Terms of Service and Privacy Policy acceptance records (the timestamp and IP address at which you accepted these documents at signup) are retained for the duration of your account plus six years. This period is set conservatively to cover applicable statutes of limitations for contract claims across U.S. jurisdictions (Delaware’s general contract limitations period is three years; other states’ periods run up to six years or longer).
6. Security
We use TLS in transit, encryption at rest for persistent stores, role-based access controls, and audit logging. No system is perfectly secure; if you believe your account has been compromised, contact [email protected] immediately.
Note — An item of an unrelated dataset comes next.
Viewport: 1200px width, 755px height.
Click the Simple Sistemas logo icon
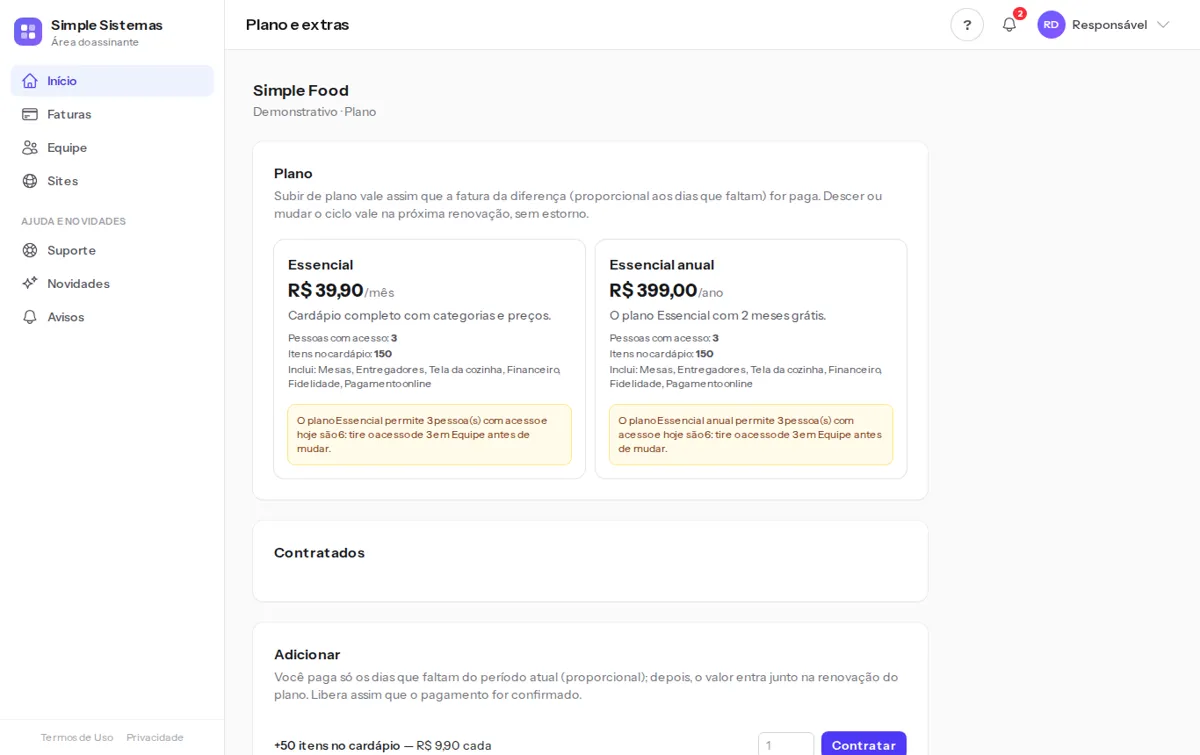coord(28,31)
7. Where your data is processed
The Service is operated in the United States. All Service data — including account records, API request metadata, billing records, and ToS acceptance audit records — is processed and stored in the United States by Zur-lix and the subprocessors listed in Section 4.
The Service is offered only to United States persons located in the United States, per our Terms of Service. We do not currently offer EU, UK, Swiss, Canadian, or other international data residency, and we do not market or knowingly accept users from outside the United States. If you signed up from outside the United States, your account is in breach of the Terms and will be terminated without refund upon discovery.
8. Your rights
You have the right to access, correct, delete, or port the personal data we hold about you. To exercise any of these rights, email [email protected] from the address on your account. We will respond within 45 days.
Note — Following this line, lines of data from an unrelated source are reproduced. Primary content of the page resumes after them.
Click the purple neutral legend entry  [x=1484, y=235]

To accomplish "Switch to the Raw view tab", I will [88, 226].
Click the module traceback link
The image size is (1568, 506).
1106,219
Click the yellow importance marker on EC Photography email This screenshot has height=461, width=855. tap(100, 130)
If you are a California resident, you have additional rights under the California Consumer Privacy Act (CCPA) and the California Privacy Rights Act (CPRA), including the right to know what personal data we collect, the right to delete it, the right to correct inaccuracies, and the right to opt out of the sale or sharing of your personal data. As stated above, we do not sell or share personal data as those terms are defined under the CCPA.
You may designate an authorized agent to make a request on your behalf. We will verify the agent's authorization before processing the request.
Because we do not market the Service outside the United States and do not process personal data of EU, UK, or other foreign data subjects in the ordinary course, this Policy does not provide GDPR-style rights such as a right to object to processing or to lodge a complaint with a national supervisory authority.
9. Children
The Service is not directed to children under 13 (or under 16 in the EEA/UK) and we do not knowingly collect personal data from them. If you believe a child has provided us data, contact us and we will delete it.
10. Cookies
We use essential cookies required to keep you logged in and to secure your session. We may use a small number of analytics cookies to understand aggregate usage of our marketing pages. We do not use advertising cookies.
11. Changes to this policy
We may update this policy to reflect changes to the Service or to applicable law. Material changes will be notified by email to the account owner at least 14 days before they take effect.
12. Contact
Privacy questions and rights requests: [email protected].